Inuit Mythology professes that everything around us is inhabited by a soul. The game Last Inua, an adventure platform puzzle game, which is based on this mythology is abounding in soul. Following a man and his son in the harsh cold North, Last Inua tells the story of the journey two family members will take to stop an evil spirit named Tonrar which is threatening our world, including the father and son duo. The father with his impeccable strength, and the son, with his spiritual abilities are granting help from three sacred keepers that will help defend the world in balance. The story is very emotional, and telling more than this surface interpretation would spoil the experience greatly.
The artstyle in Last Inua looks like a clean cave drawing come to life. It has a cold atmosphere with its fierce strobes that resemble a fierce snowstorm. The physics are very streamlined, but feel primal. Somebody went to the extra effort to make this game be able to be played on even the most basic mobile phones. The artistic experience on PC is still jaw droppingly good and make it very satiable to play the meager 3 hours that it took me to finish the game. The music attributes to the atmosphere of isolation, and isn’t in your face for a majority of the game. It’s very celtic and envelopes the soul that this game tries to have.
While this game has tried very hard to be a mobile game, it’s controls are clunky and almost unplayable. Leaving the experience not perfect on either format. The game is digestible with a keyboard and mouse, making it feel much more of an enjoyable experience at a home desktop on a fixated screen. It’s physics are close to Limbo but are nowhere near as tight. And animations sometimes take away from the feeling of control, and sometimes they make the game look and feel very clunky.

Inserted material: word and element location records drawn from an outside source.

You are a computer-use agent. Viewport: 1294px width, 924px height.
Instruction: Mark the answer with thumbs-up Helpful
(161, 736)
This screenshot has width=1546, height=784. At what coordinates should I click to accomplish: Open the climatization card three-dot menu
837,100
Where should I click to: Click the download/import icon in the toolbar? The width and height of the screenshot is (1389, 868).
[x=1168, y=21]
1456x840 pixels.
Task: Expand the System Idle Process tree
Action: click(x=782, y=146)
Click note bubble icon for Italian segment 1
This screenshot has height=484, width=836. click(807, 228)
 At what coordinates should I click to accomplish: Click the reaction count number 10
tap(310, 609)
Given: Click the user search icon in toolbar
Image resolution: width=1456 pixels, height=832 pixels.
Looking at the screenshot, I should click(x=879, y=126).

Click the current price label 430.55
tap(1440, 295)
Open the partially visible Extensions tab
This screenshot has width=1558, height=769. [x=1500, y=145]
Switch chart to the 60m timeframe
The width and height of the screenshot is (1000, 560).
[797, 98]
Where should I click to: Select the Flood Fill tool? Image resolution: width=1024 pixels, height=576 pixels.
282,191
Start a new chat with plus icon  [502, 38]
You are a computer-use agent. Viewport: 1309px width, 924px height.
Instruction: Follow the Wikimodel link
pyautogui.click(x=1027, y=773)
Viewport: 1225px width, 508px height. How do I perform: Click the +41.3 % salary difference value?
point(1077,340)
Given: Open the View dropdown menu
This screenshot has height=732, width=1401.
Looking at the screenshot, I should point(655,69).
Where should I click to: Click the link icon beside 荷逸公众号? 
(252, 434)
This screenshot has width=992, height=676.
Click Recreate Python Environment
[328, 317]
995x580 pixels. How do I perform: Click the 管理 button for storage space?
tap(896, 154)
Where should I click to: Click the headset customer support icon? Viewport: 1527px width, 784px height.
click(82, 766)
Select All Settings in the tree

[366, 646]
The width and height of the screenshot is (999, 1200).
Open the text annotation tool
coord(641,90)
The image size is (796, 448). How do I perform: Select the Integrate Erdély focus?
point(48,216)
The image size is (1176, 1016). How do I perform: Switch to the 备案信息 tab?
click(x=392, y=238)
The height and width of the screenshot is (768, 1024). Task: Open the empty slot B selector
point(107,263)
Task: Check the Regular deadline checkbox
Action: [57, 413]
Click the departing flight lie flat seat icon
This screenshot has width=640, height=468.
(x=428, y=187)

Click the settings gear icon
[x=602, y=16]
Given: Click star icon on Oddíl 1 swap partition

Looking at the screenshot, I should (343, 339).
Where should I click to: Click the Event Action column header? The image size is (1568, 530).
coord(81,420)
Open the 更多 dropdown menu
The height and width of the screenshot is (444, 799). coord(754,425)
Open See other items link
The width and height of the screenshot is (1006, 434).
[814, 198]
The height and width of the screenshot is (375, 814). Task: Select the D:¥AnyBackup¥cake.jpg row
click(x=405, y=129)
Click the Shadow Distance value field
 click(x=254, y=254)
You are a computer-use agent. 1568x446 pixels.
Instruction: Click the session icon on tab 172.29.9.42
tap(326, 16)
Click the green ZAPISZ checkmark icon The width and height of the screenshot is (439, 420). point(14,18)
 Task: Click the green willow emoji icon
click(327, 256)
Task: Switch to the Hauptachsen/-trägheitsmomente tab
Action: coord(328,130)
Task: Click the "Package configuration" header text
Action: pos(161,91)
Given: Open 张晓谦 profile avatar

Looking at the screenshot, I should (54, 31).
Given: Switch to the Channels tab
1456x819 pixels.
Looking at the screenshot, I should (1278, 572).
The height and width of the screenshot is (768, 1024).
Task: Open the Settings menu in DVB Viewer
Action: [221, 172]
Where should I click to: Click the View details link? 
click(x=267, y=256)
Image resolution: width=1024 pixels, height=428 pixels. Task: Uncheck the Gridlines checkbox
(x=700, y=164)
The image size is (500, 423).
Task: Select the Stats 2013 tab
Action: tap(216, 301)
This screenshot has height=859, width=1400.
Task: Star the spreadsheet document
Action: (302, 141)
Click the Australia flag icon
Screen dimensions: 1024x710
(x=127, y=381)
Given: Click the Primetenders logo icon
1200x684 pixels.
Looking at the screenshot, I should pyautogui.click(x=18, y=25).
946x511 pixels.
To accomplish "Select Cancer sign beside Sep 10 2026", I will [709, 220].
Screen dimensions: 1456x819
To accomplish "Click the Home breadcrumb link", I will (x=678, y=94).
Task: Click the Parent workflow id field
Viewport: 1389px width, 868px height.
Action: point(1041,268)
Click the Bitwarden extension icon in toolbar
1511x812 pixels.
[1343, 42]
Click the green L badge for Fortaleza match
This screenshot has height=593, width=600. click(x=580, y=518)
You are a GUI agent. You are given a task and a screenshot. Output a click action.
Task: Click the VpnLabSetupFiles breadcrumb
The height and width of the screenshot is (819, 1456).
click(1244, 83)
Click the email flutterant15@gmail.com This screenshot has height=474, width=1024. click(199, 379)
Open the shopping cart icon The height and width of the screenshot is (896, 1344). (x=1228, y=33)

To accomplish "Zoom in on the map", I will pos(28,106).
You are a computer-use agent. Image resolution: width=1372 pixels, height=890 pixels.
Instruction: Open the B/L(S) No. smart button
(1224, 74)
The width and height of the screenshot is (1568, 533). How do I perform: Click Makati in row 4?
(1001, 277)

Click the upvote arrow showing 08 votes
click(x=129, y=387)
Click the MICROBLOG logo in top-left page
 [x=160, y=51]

Speaking of clunky, the gameplay has a switch mechanic to it. You simultaneously play both characters, one with a focus on block breaking and wall-climbing puzzles, the other is focused on spiritual teleportation puzzles. While the dexterity of these characters are slow, the journey towards the end of this game is very short and almost forgives the less than decent gameplay.
This has been one of the simplest games I’ve played this year. And in some ways that is refreshing when considering how many long and taxing games I’ve played this year that require much endurance. Games such as The Witcher 3 or Metal Gear Solid V are the polar (pardon the pun) opposites of Last Inua. This makes the meager 7.99 for 2 hours a good distraction for your money. However, this game is on sale galore, and when the price is usually 2 dollars, it’s hard not to pass up as an appetizer to start your day or something to wind down a stressful, mentally enervating day.
Last Inua from Glowforth should be in your library, not because of its nowhere near perfect gameplay, but because of its ability to combine different art together. The music and graphics combine to make this game salable for anyone who plays games pallete. However, the simple gameplay can be a turnoff for some people. Leaving us with the conclusion that the game is a 7.0.